O objetivo principal foi fortalecer a equidade de gênero e promover a participação equitativa das mulheres nas atividades econômicas e organizativas.

Para isso:

  • Foram realizadas sessões com as equipes de gênero das organizações participantes (CCAIJO, SAIPE, Fe y Alegría e AVSI) para revisar e adaptar ferramentas e metodologias que incorporem a perspectiva de gênero em seu trabalho diário.
  • Em especial, foi utilizada a metodologia de autodiagnóstico de gênero para centros sociais, criada pela rede Comparte.

Além disso, foram organizados workshops com produtores e produtoras das províncias de Quispicanchi e Condorcanqui para tratar de temas como:

  • A economia do cuidado (o valor do trabalho doméstico e de cuidado não remunerado).
  • O autocuidado e a saúde emocional.
  • A resolução de conflitos.
  • O fortalecimento da liderança das mulheres.

Lições Aprendidas e Destaques

A partir dessa experiência, foram identificados alguns pontos-chave:

  • Contextualizar os temas de gênero: É importante adaptá-los à realidade de cada comunidade e promover mudanças que surjam da reflexão sobre as desigualdades cotidianas, propondo soluções possíveis e sustentáveis.
  • A mudança começa de dentro: Para promover a equidade nas organizações de produtores, é necessário que as pessoas e as instituições revisem continuamente seus próprios privilégios, culturas, estruturas de poder e formas de tomar decisões.
  • Espaços de cuidado: Promover e facilitar espaços de cuidado (por exemplo, para crianças durante as reuniões) é muito positivo, pois permite que as mulheres participem mais ativamente e dá visibilidade à importância do trabalho de cuidado, que deve ser reconhecido e compartilhado.
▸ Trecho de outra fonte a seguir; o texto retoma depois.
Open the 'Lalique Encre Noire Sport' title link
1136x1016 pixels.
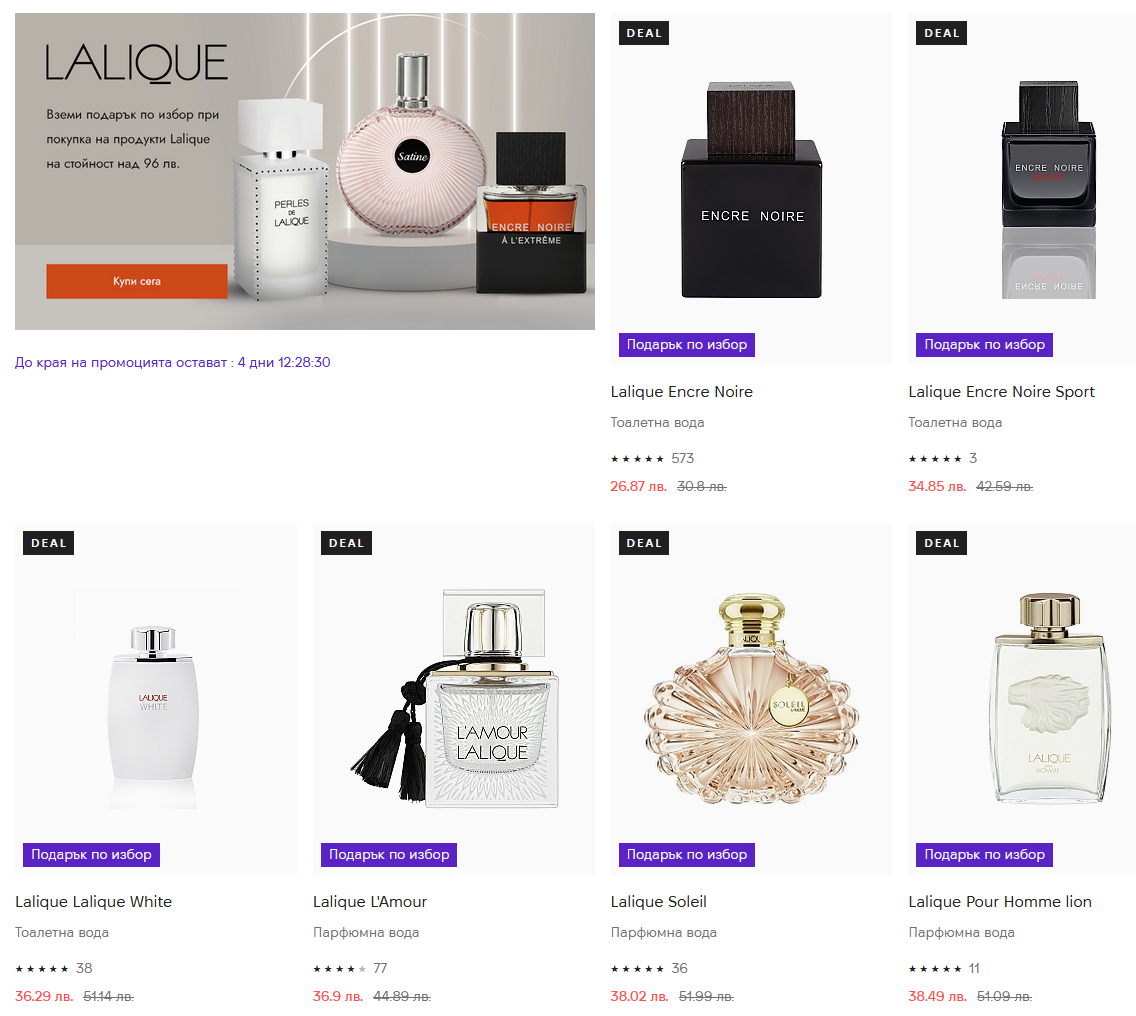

Essas mudanças também fortalecem a liderança de mulheres camponesas e indígenas e incentivam novas formas de masculinidade.

Em resumo, todos nós temos um papel a desempenhar para que as condições de vida sejam mais justas e compartilhadas.

***Essas jornadas foram realizadas no âmbito do convênio “Economia Circular para maior rentabilidade econômica, social e ambiental dos empreendimentos rurais no Peru”, impulsionado por Entreculturas, CCAIJO, SAIPE, Fe y Alegría e a Fundação AVSI.